= LISTED ENTRIES =
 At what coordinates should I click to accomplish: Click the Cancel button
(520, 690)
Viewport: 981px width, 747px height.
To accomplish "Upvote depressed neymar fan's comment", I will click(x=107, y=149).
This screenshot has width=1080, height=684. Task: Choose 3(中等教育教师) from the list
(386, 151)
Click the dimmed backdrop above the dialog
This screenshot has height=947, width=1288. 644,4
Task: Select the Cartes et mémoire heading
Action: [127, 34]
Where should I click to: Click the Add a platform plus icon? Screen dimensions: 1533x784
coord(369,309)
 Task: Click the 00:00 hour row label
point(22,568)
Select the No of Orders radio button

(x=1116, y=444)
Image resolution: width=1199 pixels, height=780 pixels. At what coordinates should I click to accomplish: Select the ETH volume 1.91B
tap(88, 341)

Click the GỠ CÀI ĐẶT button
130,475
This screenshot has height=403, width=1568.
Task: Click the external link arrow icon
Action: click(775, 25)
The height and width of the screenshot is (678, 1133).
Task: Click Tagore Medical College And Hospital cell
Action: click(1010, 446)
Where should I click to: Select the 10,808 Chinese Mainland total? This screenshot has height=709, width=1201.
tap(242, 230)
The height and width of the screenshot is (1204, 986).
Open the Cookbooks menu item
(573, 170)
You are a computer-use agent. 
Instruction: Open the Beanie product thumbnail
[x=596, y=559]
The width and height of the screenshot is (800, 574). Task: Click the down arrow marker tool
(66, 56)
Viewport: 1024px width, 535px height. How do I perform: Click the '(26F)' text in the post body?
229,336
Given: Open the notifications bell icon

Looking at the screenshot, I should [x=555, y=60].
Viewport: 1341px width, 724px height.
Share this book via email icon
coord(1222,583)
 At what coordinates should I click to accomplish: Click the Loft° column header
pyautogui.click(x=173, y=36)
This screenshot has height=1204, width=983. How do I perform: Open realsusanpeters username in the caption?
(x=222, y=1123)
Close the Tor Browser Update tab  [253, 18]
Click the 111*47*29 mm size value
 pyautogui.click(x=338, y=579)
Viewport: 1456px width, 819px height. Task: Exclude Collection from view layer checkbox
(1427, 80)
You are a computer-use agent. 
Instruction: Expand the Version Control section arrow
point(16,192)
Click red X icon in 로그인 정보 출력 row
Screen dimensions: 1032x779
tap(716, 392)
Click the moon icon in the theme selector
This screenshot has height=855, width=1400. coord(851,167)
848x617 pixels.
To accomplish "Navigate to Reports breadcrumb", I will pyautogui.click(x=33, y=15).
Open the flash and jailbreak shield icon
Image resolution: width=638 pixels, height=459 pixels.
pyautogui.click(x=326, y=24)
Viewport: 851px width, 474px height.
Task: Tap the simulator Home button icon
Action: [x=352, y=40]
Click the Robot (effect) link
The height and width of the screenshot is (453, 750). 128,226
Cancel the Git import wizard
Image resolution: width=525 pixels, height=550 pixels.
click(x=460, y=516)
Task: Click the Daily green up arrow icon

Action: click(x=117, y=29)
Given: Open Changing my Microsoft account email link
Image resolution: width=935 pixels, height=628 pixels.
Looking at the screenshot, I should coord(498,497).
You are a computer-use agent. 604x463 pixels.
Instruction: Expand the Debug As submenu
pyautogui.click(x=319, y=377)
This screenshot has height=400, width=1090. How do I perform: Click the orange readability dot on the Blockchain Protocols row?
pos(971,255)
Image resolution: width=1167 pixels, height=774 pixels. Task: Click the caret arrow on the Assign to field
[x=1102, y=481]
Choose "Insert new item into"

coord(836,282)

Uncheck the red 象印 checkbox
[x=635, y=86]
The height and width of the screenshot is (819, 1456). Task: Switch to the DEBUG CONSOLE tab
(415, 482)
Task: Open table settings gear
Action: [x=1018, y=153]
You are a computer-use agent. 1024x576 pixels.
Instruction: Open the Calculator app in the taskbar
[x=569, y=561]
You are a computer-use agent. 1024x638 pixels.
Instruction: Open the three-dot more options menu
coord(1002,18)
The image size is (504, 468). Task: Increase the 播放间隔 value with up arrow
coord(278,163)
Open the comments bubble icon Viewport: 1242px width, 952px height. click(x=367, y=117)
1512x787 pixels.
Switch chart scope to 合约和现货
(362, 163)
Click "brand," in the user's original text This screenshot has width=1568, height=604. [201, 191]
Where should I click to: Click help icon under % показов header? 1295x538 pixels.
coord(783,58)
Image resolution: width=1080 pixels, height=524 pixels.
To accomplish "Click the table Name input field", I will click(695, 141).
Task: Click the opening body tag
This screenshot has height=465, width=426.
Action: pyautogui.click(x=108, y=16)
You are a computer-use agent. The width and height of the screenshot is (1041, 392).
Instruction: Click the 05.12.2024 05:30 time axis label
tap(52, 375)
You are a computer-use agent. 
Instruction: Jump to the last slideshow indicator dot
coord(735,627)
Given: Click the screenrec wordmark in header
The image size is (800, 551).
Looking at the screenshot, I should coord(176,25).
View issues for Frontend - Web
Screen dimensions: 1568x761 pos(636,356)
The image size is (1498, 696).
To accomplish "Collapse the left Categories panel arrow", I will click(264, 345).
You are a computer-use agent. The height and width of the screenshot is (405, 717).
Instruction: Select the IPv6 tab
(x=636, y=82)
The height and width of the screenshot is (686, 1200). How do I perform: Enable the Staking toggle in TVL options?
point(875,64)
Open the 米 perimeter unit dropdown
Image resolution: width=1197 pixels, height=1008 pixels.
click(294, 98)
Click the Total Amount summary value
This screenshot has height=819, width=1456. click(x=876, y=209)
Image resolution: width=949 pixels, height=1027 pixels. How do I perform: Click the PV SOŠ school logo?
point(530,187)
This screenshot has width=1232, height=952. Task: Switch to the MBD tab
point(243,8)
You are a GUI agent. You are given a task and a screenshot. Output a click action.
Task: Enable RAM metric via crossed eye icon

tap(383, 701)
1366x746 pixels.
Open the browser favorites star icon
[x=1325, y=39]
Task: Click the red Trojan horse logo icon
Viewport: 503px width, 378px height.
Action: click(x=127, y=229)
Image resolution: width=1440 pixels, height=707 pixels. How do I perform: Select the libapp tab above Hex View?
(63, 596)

= WHAT IS REQUIRED =
Write out the whole listing above again, line for line, changing nothing.

= EXPECTED ANSWER =
 At what coordinates should I click to accomplish: Click the Cancel button
(520, 690)
Viewport: 981px width, 747px height.
To accomplish "Upvote depressed neymar fan's comment", I will click(x=107, y=149).
This screenshot has width=1080, height=684. Task: Choose 3(中等教育教师) from the list
(386, 151)
Click the dimmed backdrop above the dialog
This screenshot has height=947, width=1288. 644,4
Task: Select the Cartes et mémoire heading
Action: [127, 34]
Where should I click to: Click the Add a platform plus icon? Screen dimensions: 1533x784
coord(369,309)
 Task: Click the 00:00 hour row label
point(22,568)
Select the No of Orders radio button

(x=1116, y=444)
Image resolution: width=1199 pixels, height=780 pixels. At what coordinates should I click to accomplish: Select the ETH volume 1.91B
tap(88, 341)

Click the GỠ CÀI ĐẶT button
130,475
This screenshot has height=403, width=1568.
Task: Click the external link arrow icon
Action: click(775, 25)
The height and width of the screenshot is (678, 1133).
Task: Click Tagore Medical College And Hospital cell
Action: click(1010, 446)
Where should I click to: Select the 10,808 Chinese Mainland total? This screenshot has height=709, width=1201.
tap(242, 230)
The height and width of the screenshot is (1204, 986).
Open the Cookbooks menu item
(573, 170)
You are a computer-use agent. 
Instruction: Open the Beanie product thumbnail
[x=596, y=559]
The width and height of the screenshot is (800, 574). Task: Click the down arrow marker tool
(66, 56)
Viewport: 1024px width, 535px height. How do I perform: Click the '(26F)' text in the post body?
229,336
Given: Open the notifications bell icon

Looking at the screenshot, I should [x=555, y=60].
Viewport: 1341px width, 724px height.
Share this book via email icon
coord(1222,583)
 At what coordinates should I click to accomplish: Click the Loft° column header
pyautogui.click(x=173, y=36)
This screenshot has height=1204, width=983. How do I perform: Open realsusanpeters username in the caption?
(x=222, y=1123)
Close the Tor Browser Update tab  [253, 18]
Click the 111*47*29 mm size value
 pyautogui.click(x=338, y=579)
Viewport: 1456px width, 819px height. Task: Exclude Collection from view layer checkbox
(1427, 80)
You are a computer-use agent. 
Instruction: Expand the Version Control section arrow
point(16,192)
Click red X icon in 로그인 정보 출력 row
Screen dimensions: 1032x779
tap(716, 392)
Click the moon icon in the theme selector
This screenshot has height=855, width=1400. coord(851,167)
848x617 pixels.
To accomplish "Navigate to Reports breadcrumb", I will pyautogui.click(x=33, y=15).
Open the flash and jailbreak shield icon
Image resolution: width=638 pixels, height=459 pixels.
pyautogui.click(x=326, y=24)
Viewport: 851px width, 474px height.
Task: Tap the simulator Home button icon
Action: [x=352, y=40]
Click the Robot (effect) link
The height and width of the screenshot is (453, 750). 128,226
Cancel the Git import wizard
Image resolution: width=525 pixels, height=550 pixels.
click(x=460, y=516)
Task: Click the Daily green up arrow icon

Action: click(x=117, y=29)
Given: Open Changing my Microsoft account email link
Image resolution: width=935 pixels, height=628 pixels.
Looking at the screenshot, I should coord(498,497).
You are a computer-use agent. 604x463 pixels.
Instruction: Expand the Debug As submenu
pyautogui.click(x=319, y=377)
This screenshot has height=400, width=1090. How do I perform: Click the orange readability dot on the Blockchain Protocols row?
pos(971,255)
Image resolution: width=1167 pixels, height=774 pixels. Task: Click the caret arrow on the Assign to field
[x=1102, y=481]
Choose "Insert new item into"

coord(836,282)

Uncheck the red 象印 checkbox
[x=635, y=86]
The height and width of the screenshot is (819, 1456). Task: Switch to the DEBUG CONSOLE tab
(415, 482)
Task: Open table settings gear
Action: [x=1018, y=153]
You are a computer-use agent. 1024x576 pixels.
Instruction: Open the Calculator app in the taskbar
[x=569, y=561]
You are a computer-use agent. 1024x638 pixels.
Instruction: Open the three-dot more options menu
coord(1002,18)
The image size is (504, 468). Task: Increase the 播放间隔 value with up arrow
coord(278,163)
Open the comments bubble icon Viewport: 1242px width, 952px height. click(x=367, y=117)
1512x787 pixels.
Switch chart scope to 合约和现货
(362, 163)
Click "brand," in the user's original text This screenshot has width=1568, height=604. [201, 191]
Where should I click to: Click help icon under % показов header? 1295x538 pixels.
coord(783,58)
Image resolution: width=1080 pixels, height=524 pixels.
To accomplish "Click the table Name input field", I will click(695, 141).
Task: Click the opening body tag
This screenshot has height=465, width=426.
Action: pyautogui.click(x=108, y=16)
You are a computer-use agent. The width and height of the screenshot is (1041, 392).
Instruction: Click the 05.12.2024 05:30 time axis label
tap(52, 375)
You are a computer-use agent. 
Instruction: Jump to the last slideshow indicator dot
coord(735,627)
Given: Click the screenrec wordmark in header
The image size is (800, 551).
Looking at the screenshot, I should coord(176,25).
View issues for Frontend - Web
Screen dimensions: 1568x761 pos(636,356)
The image size is (1498, 696).
To accomplish "Collapse the left Categories panel arrow", I will click(264, 345).
You are a computer-use agent. The height and width of the screenshot is (405, 717).
Instruction: Select the IPv6 tab
(x=636, y=82)
The height and width of the screenshot is (686, 1200). How do I perform: Enable the Staking toggle in TVL options?
point(875,64)
Open the 米 perimeter unit dropdown
Image resolution: width=1197 pixels, height=1008 pixels.
click(294, 98)
Click the Total Amount summary value
This screenshot has height=819, width=1456. click(x=876, y=209)
Image resolution: width=949 pixels, height=1027 pixels. How do I perform: Click the PV SOŠ school logo?
point(530,187)
This screenshot has width=1232, height=952. Task: Switch to the MBD tab
point(243,8)
You are a GUI agent. You are given a task and a screenshot. Output a click action.
Task: Enable RAM metric via crossed eye icon

tap(383, 701)
1366x746 pixels.
Open the browser favorites star icon
[x=1325, y=39]
Task: Click the red Trojan horse logo icon
Viewport: 503px width, 378px height.
Action: click(x=127, y=229)
Image resolution: width=1440 pixels, height=707 pixels. How do I perform: Select the libapp tab above Hex View?
(63, 596)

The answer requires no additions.